鑑定SIK2蛋白激酶調控LDCV分泌的下游因子

Abstract

內分泌及外分泌腺體參與體內各種不同器官的相互調控進而影響身體的發育、生殖、代謝及動態恆定等等，對於生命體來說扮演非常重要的角色。 分泌系統的異常或缺陷會導致代謝紊亂，例如乾口症及糖尿病等代謝症候群疾病，嚴重者則會危及生命。 許多消化酵素、神經生肽或荷爾蒙等分泌型蛋白會被包裹在大型緻密核心囊泡 (large dense core vesicle, LDCV)中並進行運輸及釋放。 新生成的LDCV會被運送到細胞質中暫時儲存，稱為儲存型囊泡庫 (reserve pool, RP)或黏附在細胞膜上等待釋放的立即釋放型囊泡庫 (readily releasable pool, RRP)，兩者的動態平衡是經由細胞內部和外部的訊息來嚴格控制，然而決定儲存到RP或運送到RRP的詳細分子機制，目前仍尚在研究當中。 SIK2屬於AMPK激酶家族中的一員。根據先前我們實驗室的研究顯示，SIK做為一個PKA調控LDCV分泌的下游因子。 不同激酶活性的SIK2主要存在於不同的LDCV囊泡庫中，而利用SIK2激酶活性抑制劑處理後發現會促使LDCV的釋放增加，暗示著SIK2可能藉由其激酶活性來調控LDCV的分泌。 本篇我們利用生化分餾(biochemical fractionation)的方式分離Rinm5F胰臟癌細胞的胰島素囊泡 (insulin-containing LDCVs)，確認SIK2確實位在胰島素囊泡上。 接著以SIK2已知的磷酸化共同基因序列 (phosphorylation consensus motif)進行電腦資料運算比對，鎖定CAPS2 (Calcium-dependent secretion activator 2)和Syt12 (Synaptotagmin XII)可能是SIK2調控的下游因子。 我們證明了CAPS2和Syt12與SIK2共同存在於相同的fraction，且CAPS2與SIK2確實存在於同一個複合體，但詳細的功能仍需進一步的研究。 綜合以上結果，我們藉由SIK2激酶活性與LDCV動態的關係，並確定其可能的下游分子，將有助於建立SIK2在調控LDCV分泌過程中所扮演的角色。

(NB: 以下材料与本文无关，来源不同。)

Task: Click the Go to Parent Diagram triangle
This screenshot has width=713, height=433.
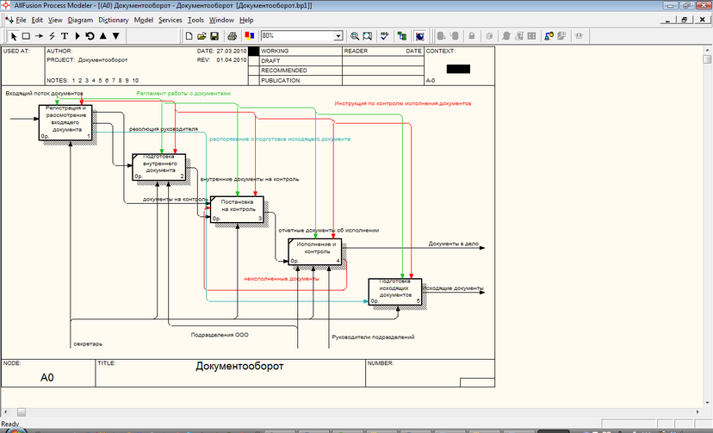Action: coord(103,36)
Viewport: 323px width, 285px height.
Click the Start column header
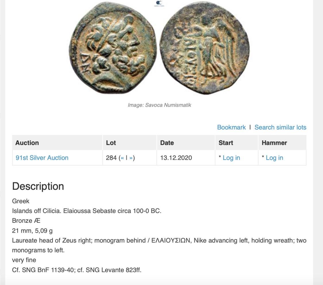[226, 143]
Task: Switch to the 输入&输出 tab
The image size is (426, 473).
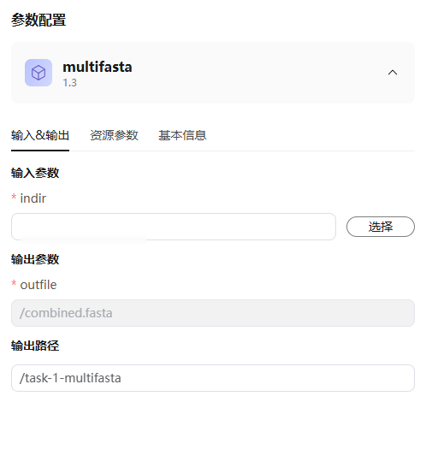Action: 40,135
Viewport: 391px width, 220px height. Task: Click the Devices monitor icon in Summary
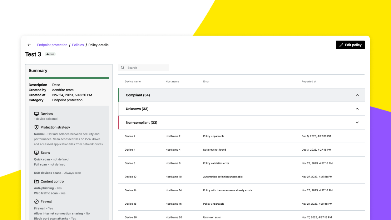click(x=37, y=113)
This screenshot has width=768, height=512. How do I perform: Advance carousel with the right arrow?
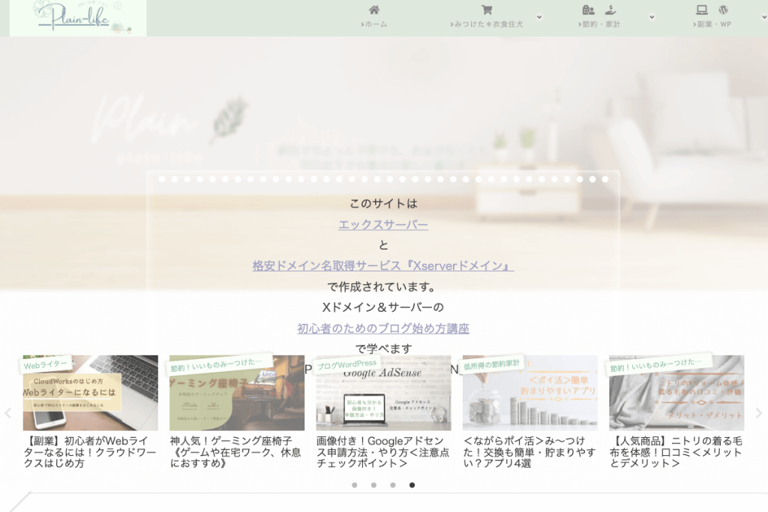[760, 411]
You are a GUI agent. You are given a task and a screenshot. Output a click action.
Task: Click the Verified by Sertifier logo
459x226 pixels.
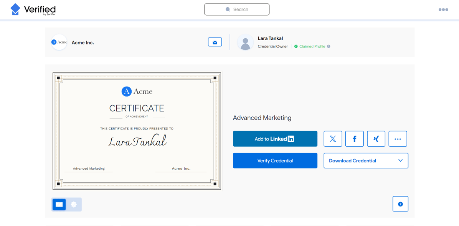[33, 9]
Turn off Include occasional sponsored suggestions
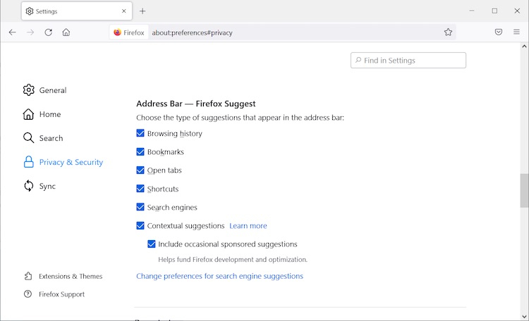 (152, 244)

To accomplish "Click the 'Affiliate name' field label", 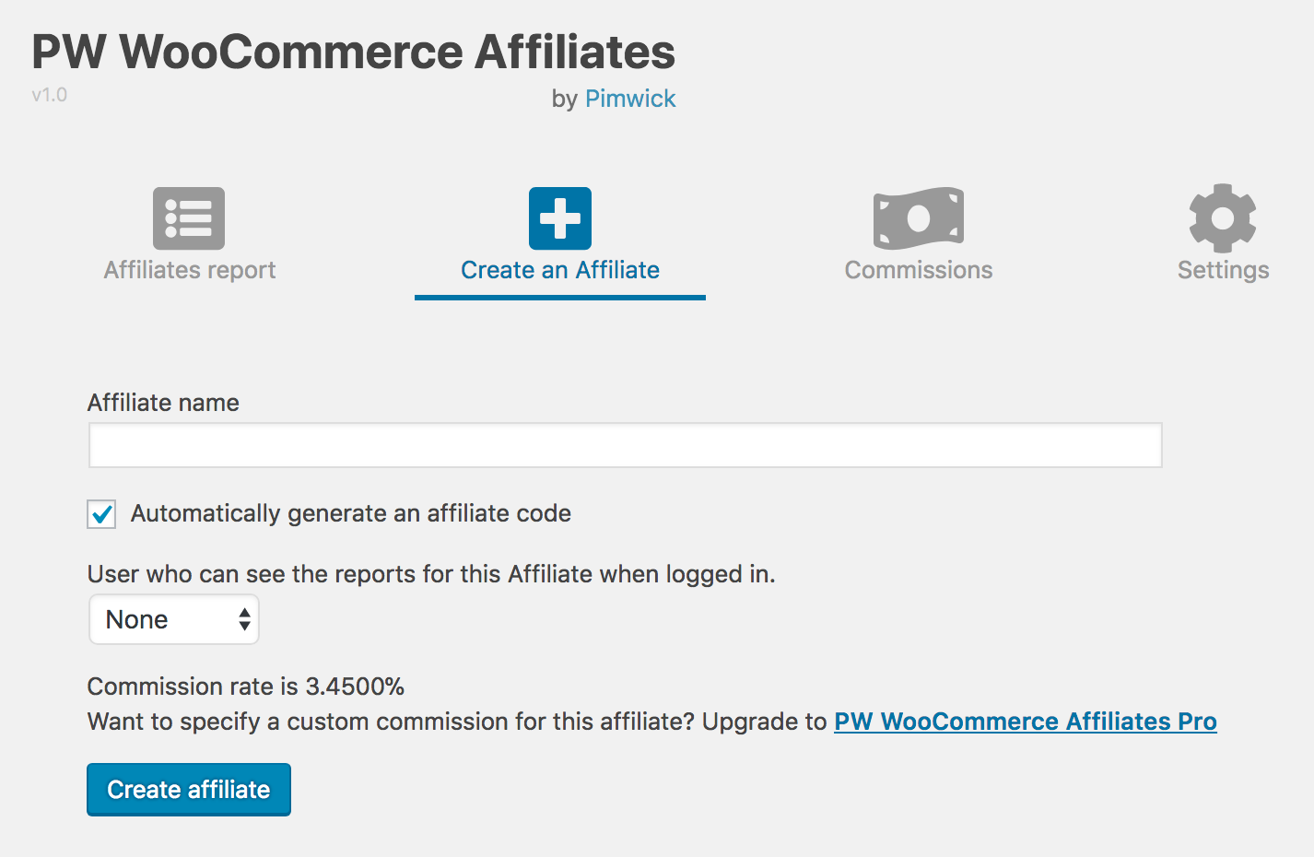I will pos(163,403).
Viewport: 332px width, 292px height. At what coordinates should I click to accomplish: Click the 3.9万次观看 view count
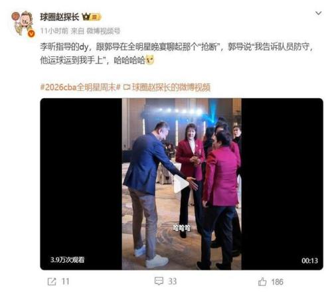tap(67, 259)
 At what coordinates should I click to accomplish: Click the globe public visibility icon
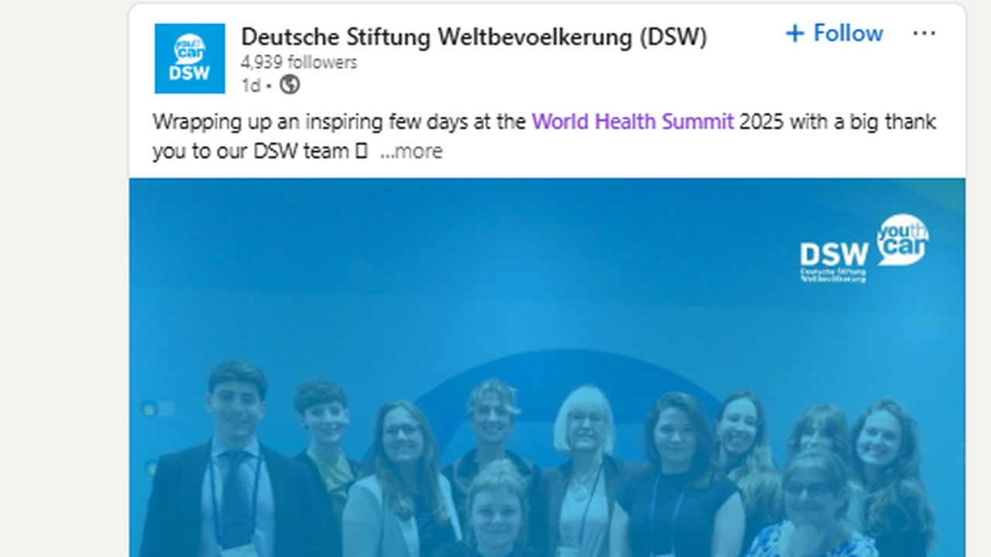290,85
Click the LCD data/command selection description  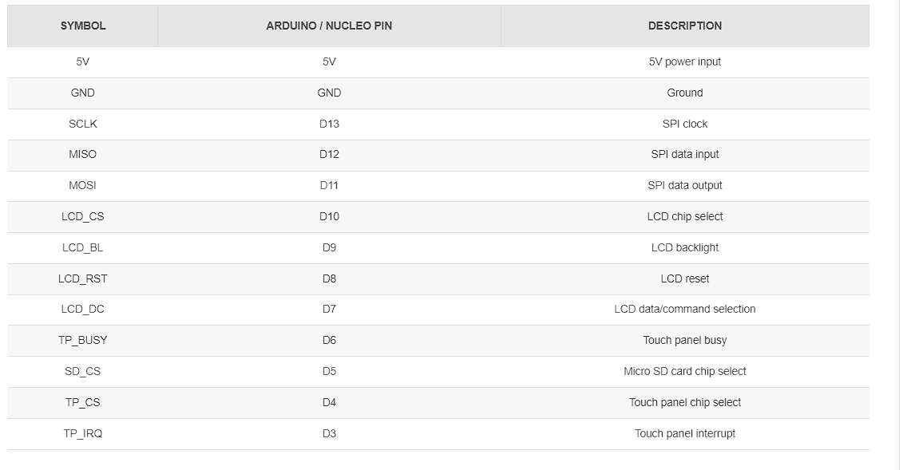[684, 309]
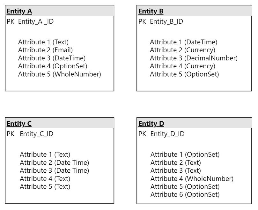Image resolution: width=258 pixels, height=210 pixels.
Task: Select Attribute 3 (DecimalNumber) in Entity B
Action: (194, 58)
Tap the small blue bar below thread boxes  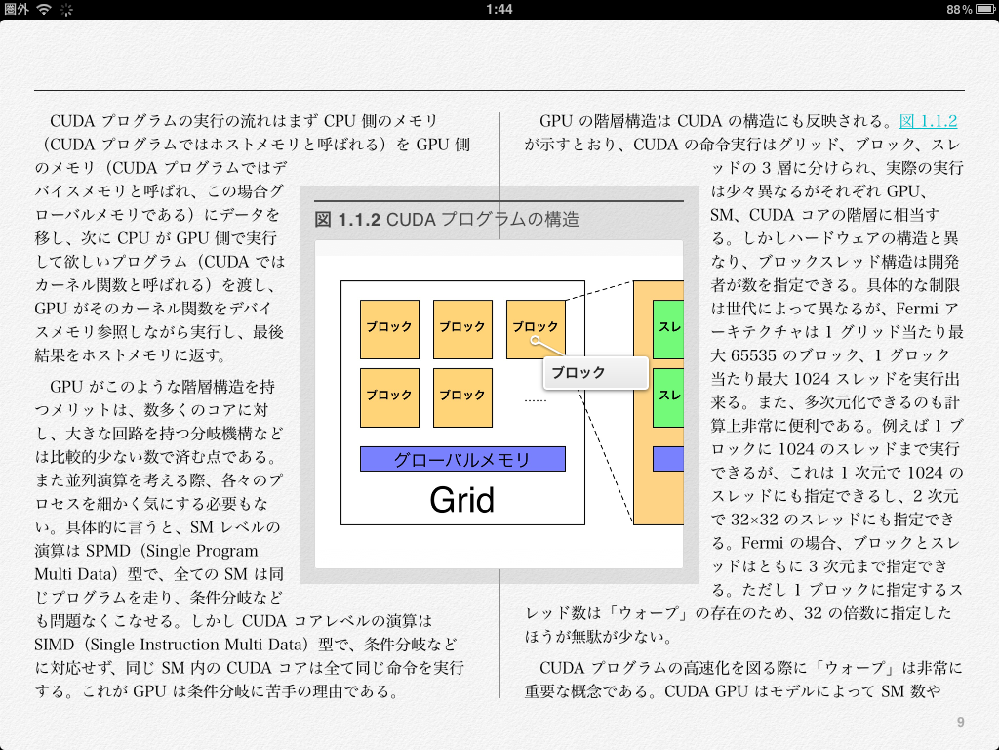coord(668,459)

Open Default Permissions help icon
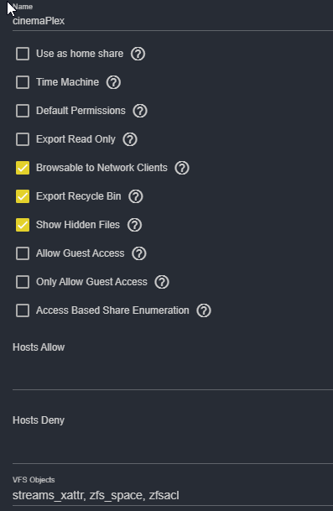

Endocrine and exocrine secretory glands are important controls of the organism’s homeostasis, by communicating and coordinating among the different organ systems of the body. Defects in these secretory processes can result in life threatening diseases, while minor deregulations can cause metabolic disorders such as diabetes mellitus and xerostomia. Secretion through the large dense-core vesicles (LDCVs) is the primary route for the release of neuropeptides. In the cell, newly synthesized LDCVs are transported and temporarily stored as reserve pool (RP) or readily releasable pool (RRP) vesicles, and this dynamic equilibrium is tightly controlled by both internal and external clues. However, the molecular mechanism underlying the decision for transport and storage as RP or RRP vesicles is currently unknown. SIK2 (salt-inducible kinase 2) is a family member of the AMPK serine/threonine kinases. Previous data from our lab indicate that SIK2 is a LDCV resident and serves as substrate for PKA kinase activity, which is a major trigger of LDCVs secretion. Subsets of SIK2 proteins presenting differential kinase activities localized to distinct pools of LDCVs, while treatment with specific inhibitor of SIK2 kinase activity promotes LDCV release, suggesting that SIK2 may regulate LDCV secretion through its kinase activity. Here, we perform biochemical fractionation of LDCVs from Rinm5F insulinoma cells by sucrose gradient centrifugation, and confirm the cofractionation of SIK2 with insulin vesicles. Then, we use in silico data mining to identify Calcium-dependent secretion activator 2 (CAPS2) and Synaptotagmin XII (Syt12) as candidate substrates of SIK2 kinase activity by conservation of phosphorylation motif consensus. CAPS2 and Syt12 cofractionate with SIK2, while CAPS2 present in the SIK2-containing complex. Whether CAPS2 and Syt12 display functional association with SIK2 is under study. In parallel, we assay how different post-translational modifications affect on SIK2 kinase activity in vitro, using recombinant Syntide sequence as substrate. Together, these studies will help establish the role of SIK2 in regulating LDCV secretion, by relating the status of its kinase activity with LDCV dynamics, and identifying its putative downstream effector molecules.